The annual ratio r_s∕m is computed assuming that

$$\begin{array}{}\text{(4)}& r_{\mathrm{s}/\mathrm{m}}={\displaystyle \frac{C}{M}}.\end{array}$$

The annual snow accumulation (C) and the annual amount of melting (M) are computed with f_rad equal to $f_{\mathrm{rad}}^{\mathrm{snow}}$. Snow accumulation is calculated as a function of elevation (z, m a.s.l.) with

$$\begin{array}{}\text{(5)}& C=\sum _{d=\mathrm{1}}^{\mathrm{365}}\left\{\begin{array}{ll}\frac{P_{\mathrm{ref}}}{\mathrm{365}}\left(\mathrm{1}+\left(z-z_{p_{\mathrm{ref}}}\right)A_{\mathrm{P}}\right)& \text{if}{T}_{\mathrm{a}}\left(d,z\right)<T_{\mathrm{snow}}\\ \mathrm{0}& \mathrm{if}{T}_{\mathrm{a}}\left(d,z\right)\ge T_{\mathrm{snow}},\end{array}\right.\end{array}$$

where P_ref is the annual precipitation rate (m w.e. a⁻¹) at the elevation $z_{p_{\mathrm{ref}}}$ (m a.s.l.), A_P is the altitudinal precipitation factor (m⁻¹), z is the elevation (m a.s.l.) and T_snow is a temperature threshold that distinguishes between snow and rain (K). Assuming that refreezing in the previous year creates impermeable layers and thus occurs only to a depth equal to the annual accumulation rate, we write

$$\begin{array}{}\text{(6)}& R=min\left[M;f_{\mathrm{r}}C\right],\end{array}$$

where f_r is a refreezing factor. The determination of the parameter values is described in Sect. 4.2.

3.2 Thermo-mechanical model

The ice flow model solves the Stokes equations for incompressible flow adopting Glen's flow law for viscous isotropic ice (Cuffey and Paterson, 2010) and is coupled to an energy conservation equation using the enthalpy formulation (Aschwanden et al., 2012; Gilbert et al., 2014a)

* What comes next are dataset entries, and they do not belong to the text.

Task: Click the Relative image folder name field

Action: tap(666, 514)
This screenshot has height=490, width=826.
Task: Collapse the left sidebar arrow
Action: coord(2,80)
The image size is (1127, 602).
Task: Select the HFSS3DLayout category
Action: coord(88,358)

$$\begin{array}{}\text{(7)}& \mathit{\rho }\left({\displaystyle \frac{\partial H}{\partial t}}+\mathit{v}\cdot \mathbf{\nabla }H\right)=\mathrm{\nabla }\left(\mathit{\kappa }\mathbf{\nabla }H\right)+\mathrm{tr}\left(\mathit{\sigma }\dot{\mathit{ϵ}}\right)+Q_{\mathrm{lat}},\end{array}$$

where ρ is the firn or ice density (kg m⁻³), t is the time (s), H is the enthalpy (J kg⁻¹), v is the ice velocity vector, κ is the enthalpy diffusivity (kg m⁻¹ s⁻¹), Q_lat is the heating rate coming from meltwater refreezing (W m⁻³), and tr$\left(\mathit{\sigma }\dot{\mathit{ϵ}}\right)$ is the strain heating (W m⁻³) with σ and $\dot{\mathit{ϵ}}$ respectively being the stress and strain rate tensors. A basal heat flux of $\mathrm{4.0}\times {\mathrm{10}}^{-\mathrm{2}}$ W m⁻² is assumed for the basal boundary condition. This value is not well-constrained, ranging from $\mathrm{2.0}\times {\mathrm{10}}^{-\mathrm{2}}$ W m⁻² (observed at Rongbuk Glacier in the Everest region; Zhang et al., 2013) to $\mathrm{8.0}\times {\mathrm{10}}^{-\mathrm{2}}$ W m⁻² as predicted by a large-scale model (Tao and Shen, 2008). The enthalpy is written in terms of ice temperature T_i (K) and water content ω with

$$\begin{array}{}\text{(8)}& H\left(T_{\mathrm{i}},\mathit{\omega }\right)=\left\{\begin{array}{ll}{\int }_{T_{\mathrm{0}}}^{T_{\mathrm{i}}}{C}_{\mathrm{p}}\mathrm{d}T& \text{if}{T}_{\mathrm{i}}<T_{\mathrm{m}}\left(p\right)\\ {\int }_{T_{\mathrm{0}}}^{T_{\mathrm{m}}\left(p\right)}{C}_{\mathrm{p}}\mathrm{d}T+\mathit{\omega }L& \text{if}{T}_{\mathrm{i}}=T_{\mathrm{m}}\left(p\right),\end{array}\right.\end{array}$$

where C_p is the heat capacity of ice (2.05×10³ J K⁻¹ kg⁻¹), T₀ is the reference temperature for enthalpy (set to 200 K), T_m is the melting point temperature (K), L is the latent heat of fusion (3.34×10⁵ J kg⁻¹) and p is the ice pressure (Pa). Changes in the glacier surface elevation are computed by solving a free surface equation (Gilbert et al., 2014a). We adopt a linear friction law as a basal boundary condition for the Stokes equation with

$$\begin{array}{}\text{(9)}& {\mathit{\tau }}_{\mathrm{b}}=\mathit{\beta }{u}_{\mathrm{s}},\end{array}$$

where τ_b is the basal shear stress (MPa), u_s is the sliding velocity (m a⁻¹) and β is the friction coefficient (MPa a m⁻¹).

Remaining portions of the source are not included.